Peppino De Filippo, autore di “Non è vero ma ci credo”, una scelta meditata o istintiva? 

«Peppino è stato un attore straordinario, mai abbastanza rivalutato, come nel tempo accaduto per il grande Totò; in realtà la scelta di questo copione nasce da una volontà precisa, dedicare lo spettacolo a una grandezza, forse, mai riconosciuta in senso compiuto; lo stesso Luigi De Filippo, figlio di Peppino, aveva in mente un progetto da dedicare alla memoria del padre, nonostante fosse anche vicino allo zio Eduardo, che lui amava immensamente; infatti, “Non è vero…”, fa parte del teatro dei De Filippo, quando ancora Eduardo, Titina e Peppino lavoravano insieme, tanto che risulta naturale che battute e idee, poi maturate in ambiti separati, scaturivano dalla loro incredibile fucina teatrale, artigianale, artistica, una genialità inarrivata e inarrivabile; così considero che la scelta sia stata abbastanza naturale, onorando tanto una tradizione quanto un repertorio, che consentisse anche un salto nell’innovazione, nei codici di linguaggio».
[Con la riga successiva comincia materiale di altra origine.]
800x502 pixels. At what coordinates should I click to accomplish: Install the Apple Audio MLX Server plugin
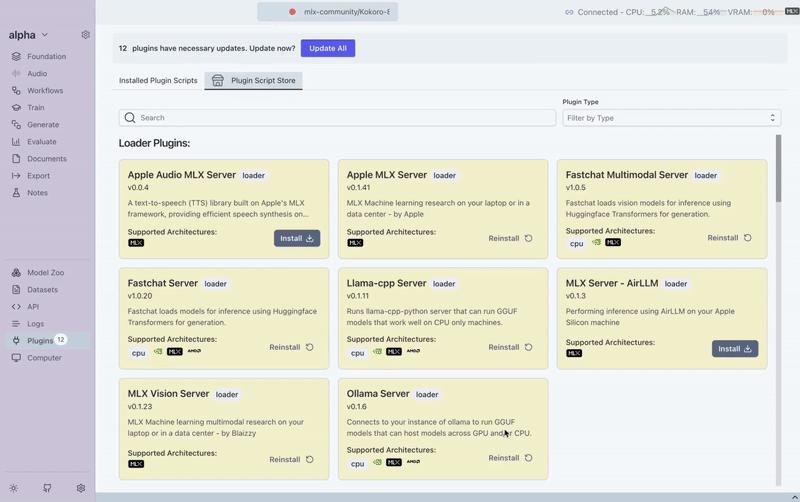(297, 238)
Peppino e un personaggio magistralmente cucitosi addosso.

«Era l’approccio globale ad interessarmi di più, entrare nel progetto, una scrittura e una messa in scena condivisa con Leo Muscato, provvidenziale nel rispettare questa necessità innovativa prestando massima considerazione per la tradizione; per il resto, ho semplicemente cercato di calarmi nel personaggio con il gusto di spettatore, cercando di trasferirne sentimenti e caratteri della commedia, magari rinunciando a qualche atteggiamento di farsa; in sostanza, ho trovato interessante andare nella direzione della disperazione patologica del personaggio che, certo, fa anche ridere, ma che solo alla fine – posto davanti davanti a una scelta importante – si ravvede».

Teatro, tv e cinema. Quale di questi aspetti ti appassiona maggiormente?

«Non faccio calcoli, ritengo sia sempre importante lo spessore di un progetto, in qualsiasi direzione esso vada; proprio come accaduto per onorare la memoria del grande Peppino. Sarebbe un peccato dimenticarsene. Il mio impegno è proprio questo: far conoscere alle nuove generazioni l’esistenza di questo tipo di teatro e quanto valga la pena di andare a vederlo, a riprenderlo, studiarlo, divulgarlo».